Letter: The failure of the War on Poverty

Published: 11/6/2018 12:01:01 AM

The War on Poverty was first funded in 1966. During the 20 years prior, the poverty rate of households in the lowest one-fifth of earned income improved markedly, falling from 32 percent to 15 percent. But in the half-century since 1966, despite the War on Poverty, the poverty rate, still based on the earned income of the lowest fifth, has not budged.

The total income of that sector, however, has soared. Counting food stamps, Medicaid, children’s health insurance, the refunded portion of earned-income tax credits, and over 85 other means-tested federal and state benefits, the poverty rate of the lowest income level would be 3 percent, not 15 percent. The rate would fall even further if transfers within families, non-governmental charity and unreported income were counted.

Government transfer payments have essentially eliminated American poverty. For the lowest fifth of U.S. households, over 84 percent of their disposable income comes from government transfer payments.

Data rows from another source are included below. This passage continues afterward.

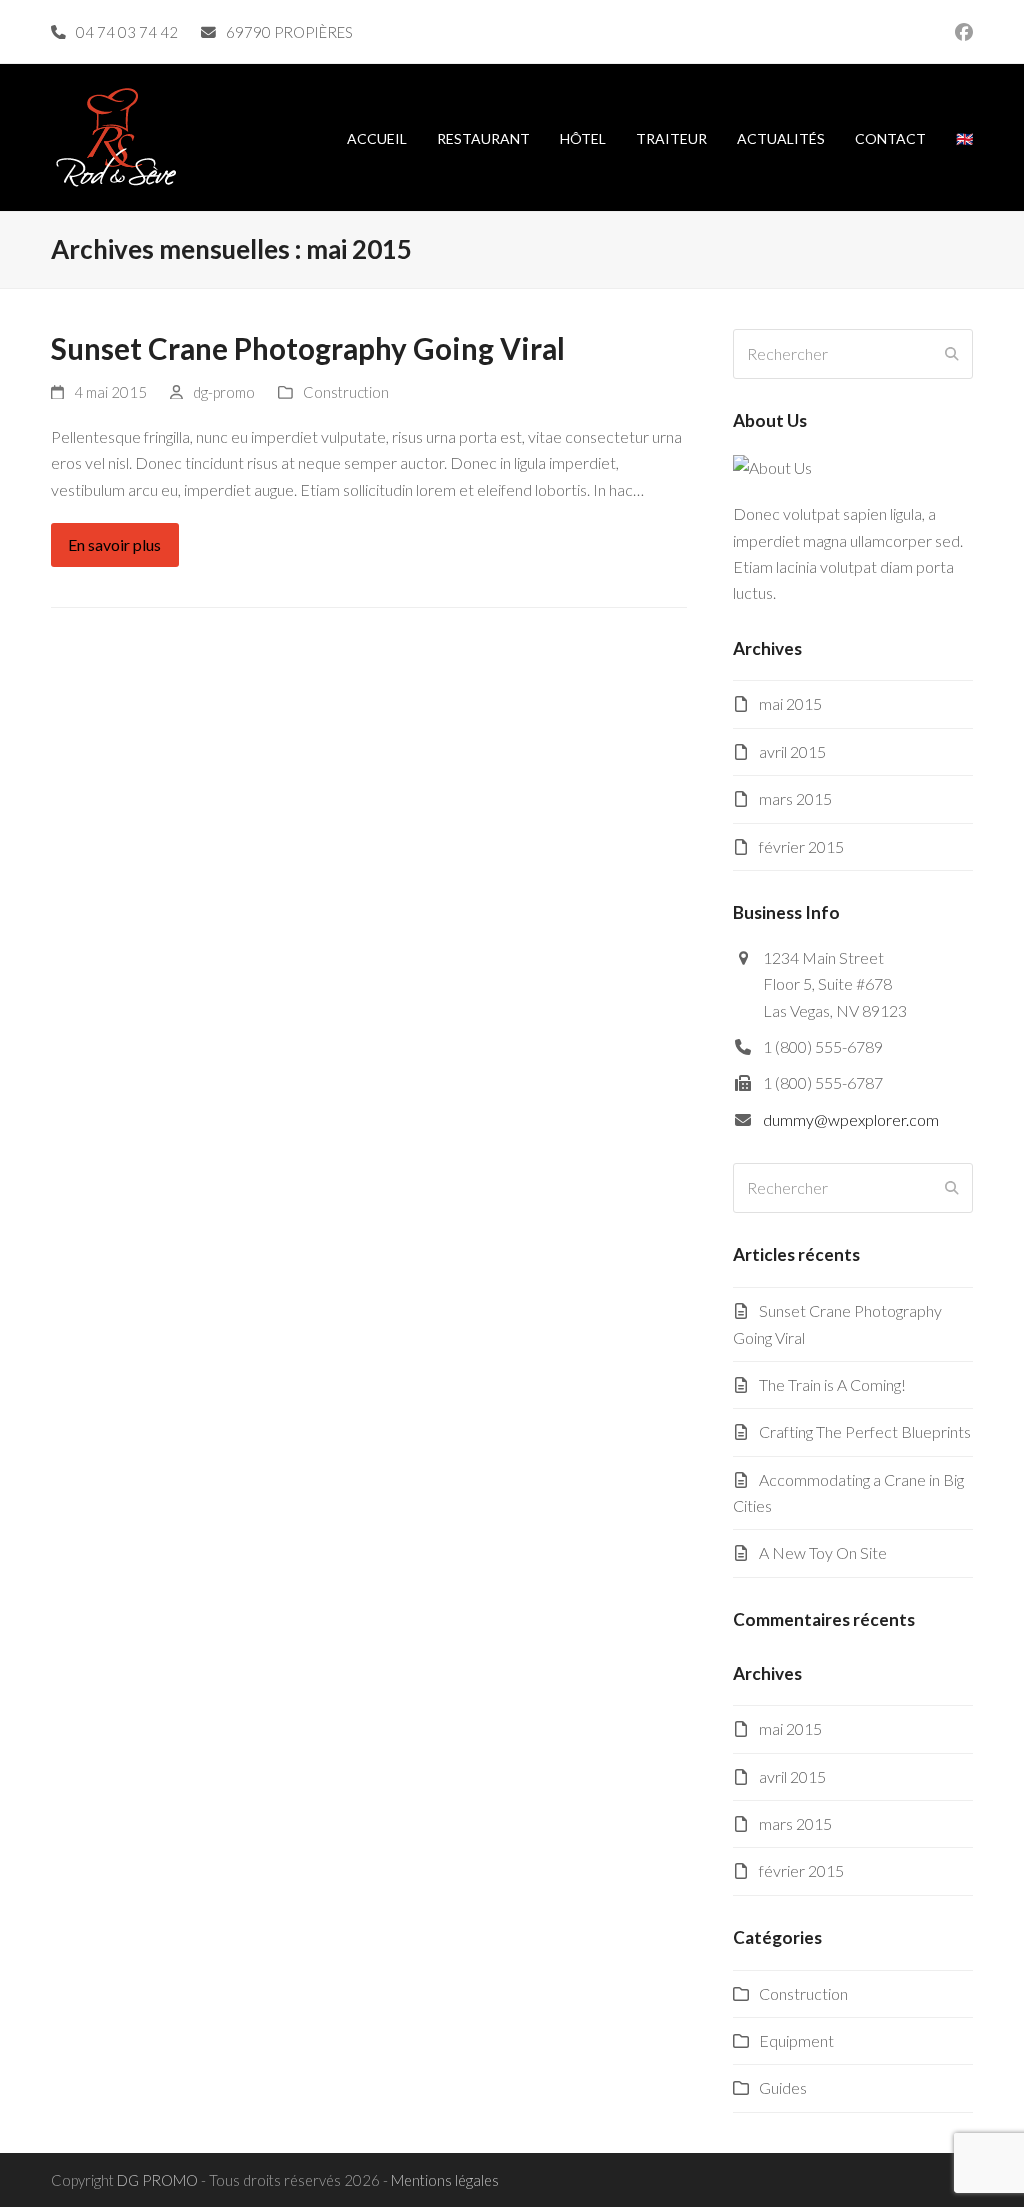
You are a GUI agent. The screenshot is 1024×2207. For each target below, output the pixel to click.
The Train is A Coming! (832, 1384)
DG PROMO (157, 2180)
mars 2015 (795, 798)
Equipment (796, 2040)
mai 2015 (790, 703)
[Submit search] (952, 354)
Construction (346, 392)
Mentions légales (445, 2180)
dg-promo (224, 392)
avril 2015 (792, 751)
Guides (783, 2087)
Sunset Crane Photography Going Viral (308, 348)
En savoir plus (114, 544)
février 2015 (801, 846)
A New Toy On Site (823, 1552)
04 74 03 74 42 (127, 32)
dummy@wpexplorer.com (851, 1119)
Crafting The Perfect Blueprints (865, 1431)
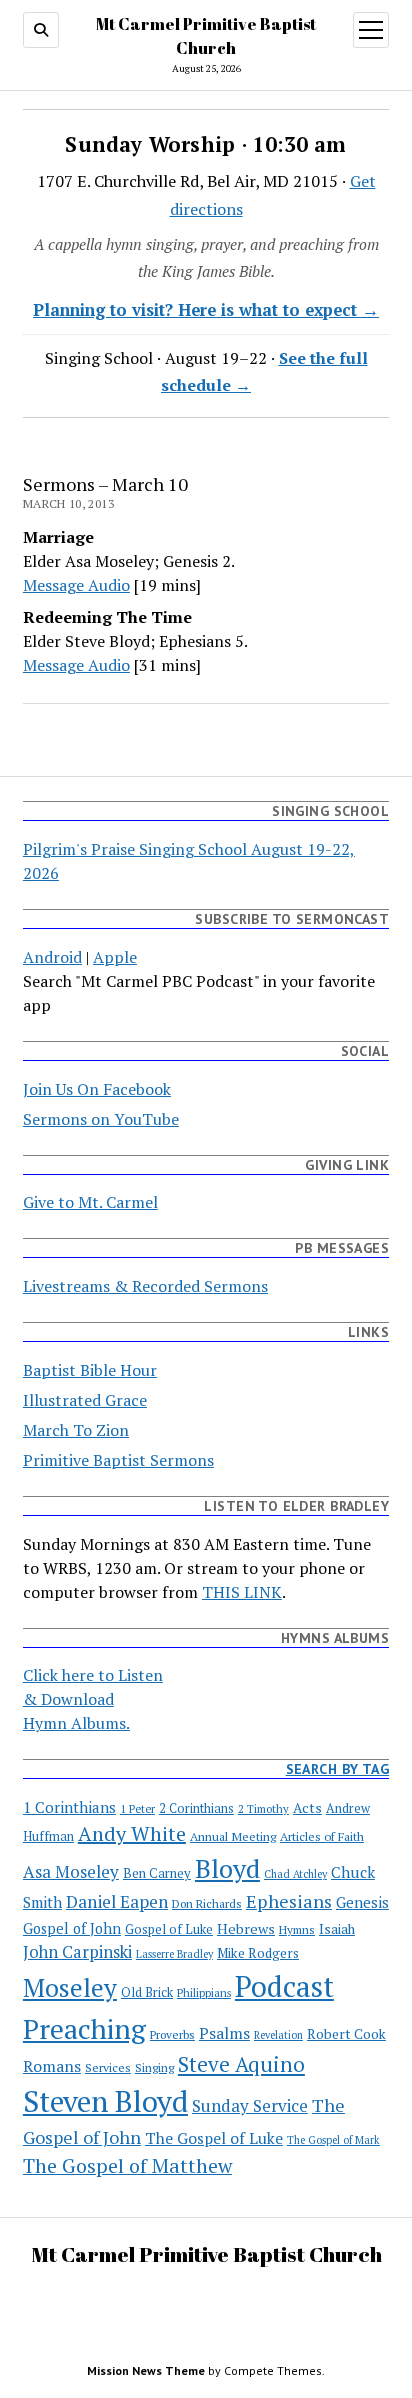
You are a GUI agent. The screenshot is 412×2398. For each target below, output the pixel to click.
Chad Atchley (295, 1874)
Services (108, 2067)
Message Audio (76, 585)
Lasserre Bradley (174, 1954)
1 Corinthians (69, 1807)
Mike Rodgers (258, 1953)
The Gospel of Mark (333, 2140)
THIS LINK (242, 1592)
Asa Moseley (71, 1871)
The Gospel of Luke (214, 2138)
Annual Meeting (233, 1836)
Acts (307, 1808)
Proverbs (172, 2034)
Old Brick (147, 1992)
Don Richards (207, 1903)
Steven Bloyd (105, 2101)
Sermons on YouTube (101, 1119)
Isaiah (337, 1929)
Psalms (224, 2033)
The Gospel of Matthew (127, 2165)
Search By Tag (337, 1769)
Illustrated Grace (85, 1400)
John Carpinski (77, 1952)
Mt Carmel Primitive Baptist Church (206, 2254)
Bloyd (227, 1868)
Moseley (70, 1987)
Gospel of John (72, 1928)
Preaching (84, 2028)
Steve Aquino (241, 2064)
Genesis (362, 1902)
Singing (154, 2067)
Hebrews (246, 1928)
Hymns (297, 1929)
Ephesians (289, 1901)
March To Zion (76, 1430)
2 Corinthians (196, 1808)
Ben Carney (157, 1873)
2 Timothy (263, 1808)
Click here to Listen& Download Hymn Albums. (93, 1699)
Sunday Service (250, 2105)
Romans (52, 2066)
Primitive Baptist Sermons (118, 1460)
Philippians (204, 1992)
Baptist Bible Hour (90, 1370)
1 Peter (137, 1808)
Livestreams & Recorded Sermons (145, 1286)
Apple (115, 957)
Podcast (284, 1986)
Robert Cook (346, 2034)
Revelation (278, 2035)
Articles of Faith (322, 1836)
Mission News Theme (146, 2370)
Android (52, 957)
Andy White (132, 1833)
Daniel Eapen (117, 1901)
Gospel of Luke (169, 1929)
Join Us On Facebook (97, 1089)
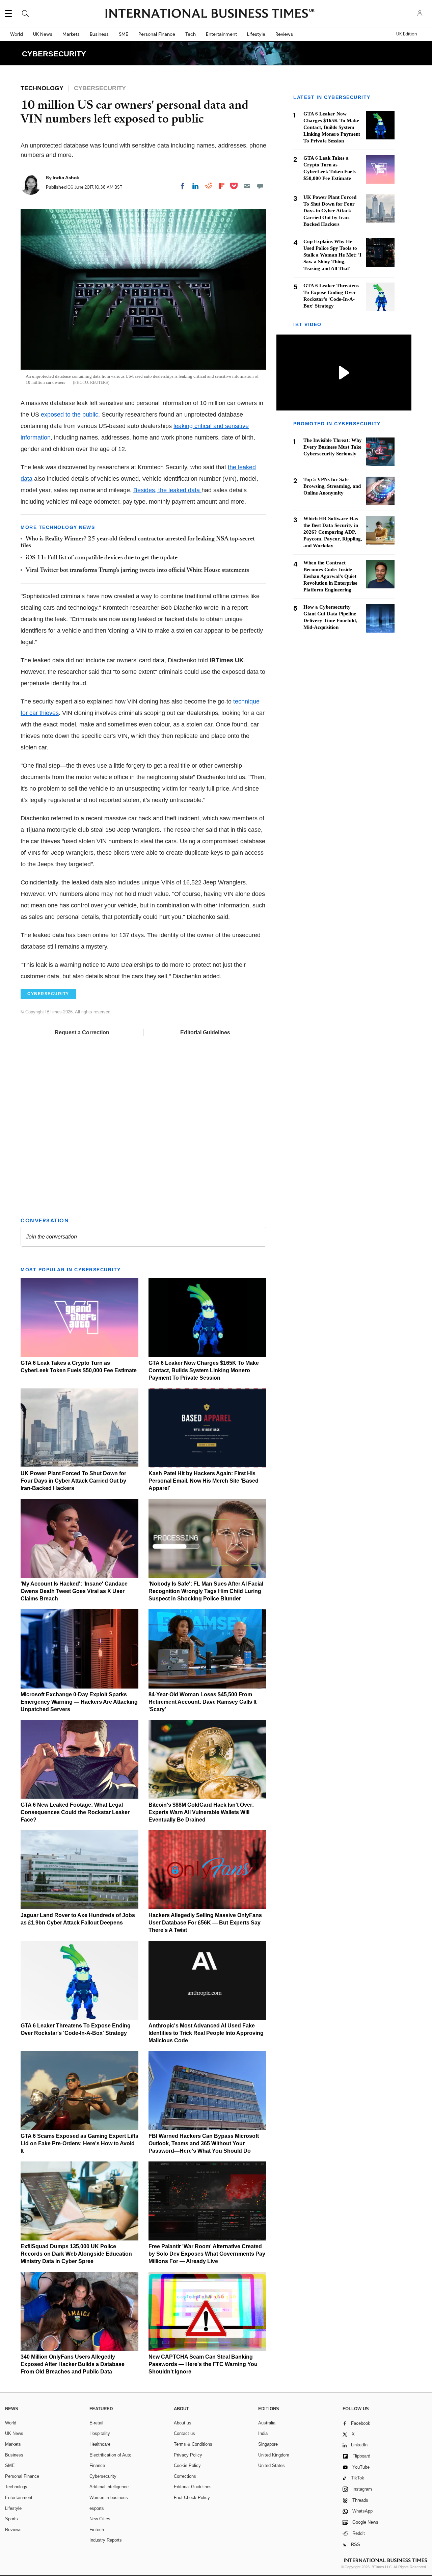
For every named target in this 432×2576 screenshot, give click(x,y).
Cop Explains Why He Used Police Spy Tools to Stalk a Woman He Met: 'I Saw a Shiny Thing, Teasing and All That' (332, 255)
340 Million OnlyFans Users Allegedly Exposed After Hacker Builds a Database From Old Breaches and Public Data (73, 2364)
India (263, 2433)
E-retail (96, 2422)
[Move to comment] (260, 186)
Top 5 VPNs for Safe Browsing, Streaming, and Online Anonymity (332, 486)
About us (182, 2422)
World (16, 34)
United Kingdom (273, 2455)
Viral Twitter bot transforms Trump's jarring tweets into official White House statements (137, 570)
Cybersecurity (102, 2476)
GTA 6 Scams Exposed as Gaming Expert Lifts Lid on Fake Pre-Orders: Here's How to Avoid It (79, 2143)
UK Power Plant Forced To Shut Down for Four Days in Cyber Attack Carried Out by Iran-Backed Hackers (73, 1480)
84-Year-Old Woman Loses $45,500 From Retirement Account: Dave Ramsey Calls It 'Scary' (202, 1702)
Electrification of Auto (110, 2455)
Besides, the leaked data (167, 490)
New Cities (99, 2518)
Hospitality (99, 2433)
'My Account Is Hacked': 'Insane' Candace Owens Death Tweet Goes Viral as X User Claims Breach (74, 1591)
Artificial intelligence (109, 2486)
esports (96, 2508)
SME (123, 34)
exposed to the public (69, 414)
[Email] (247, 186)
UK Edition (406, 34)
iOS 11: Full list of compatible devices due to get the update (102, 558)
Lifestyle (256, 34)
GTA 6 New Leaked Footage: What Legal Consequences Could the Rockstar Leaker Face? (75, 1812)
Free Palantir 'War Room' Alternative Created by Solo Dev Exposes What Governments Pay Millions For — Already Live (206, 2253)
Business (99, 34)
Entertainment (221, 34)
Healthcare (99, 2444)
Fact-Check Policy (192, 2497)
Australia (266, 2422)
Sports (11, 2518)
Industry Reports (105, 2540)
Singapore (268, 2444)
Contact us (184, 2433)
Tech (190, 34)
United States (271, 2465)
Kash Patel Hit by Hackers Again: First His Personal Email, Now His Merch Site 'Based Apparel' (203, 1480)
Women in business (108, 2497)
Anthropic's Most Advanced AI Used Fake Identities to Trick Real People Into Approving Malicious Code (206, 2033)
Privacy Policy (188, 2455)
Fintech (96, 2529)
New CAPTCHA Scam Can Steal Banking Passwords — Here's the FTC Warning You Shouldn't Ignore (203, 2364)
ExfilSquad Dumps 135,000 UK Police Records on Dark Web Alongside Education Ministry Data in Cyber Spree (76, 2253)
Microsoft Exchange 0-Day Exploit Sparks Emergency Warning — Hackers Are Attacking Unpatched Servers (79, 1702)
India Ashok (66, 178)
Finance (97, 2465)
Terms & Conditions (193, 2444)
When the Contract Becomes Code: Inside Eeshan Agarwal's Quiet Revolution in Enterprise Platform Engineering (330, 576)
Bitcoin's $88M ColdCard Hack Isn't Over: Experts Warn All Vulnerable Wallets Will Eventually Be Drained (201, 1812)
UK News (42, 34)
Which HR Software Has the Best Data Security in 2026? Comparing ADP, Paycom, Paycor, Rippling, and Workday (332, 532)
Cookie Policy (187, 2465)
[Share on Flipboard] (222, 186)
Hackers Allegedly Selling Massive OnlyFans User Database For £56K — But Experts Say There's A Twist (205, 1922)
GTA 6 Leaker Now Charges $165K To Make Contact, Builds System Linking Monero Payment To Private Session (203, 1370)
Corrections (185, 2476)
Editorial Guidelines (205, 1032)
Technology (16, 2486)
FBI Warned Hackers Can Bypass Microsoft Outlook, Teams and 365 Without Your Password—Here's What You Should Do (203, 2143)
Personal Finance (156, 34)
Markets (71, 34)
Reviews (284, 34)
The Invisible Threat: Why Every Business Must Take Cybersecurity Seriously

But the purpose of the War on Poverty was not just to raise living standards, it was also to make the poor self-sufficient. On this account, the effort has failed. In 2015, the lowest fifth of earned income, compared with the middle fifth, had 37 percent more families whose head was of prime working age but no one was working.

The War on Poverty should be repealed. All charity should be left to non-governmental agencies and private citizens. They would not only provide needed funds, they would also induce people to work.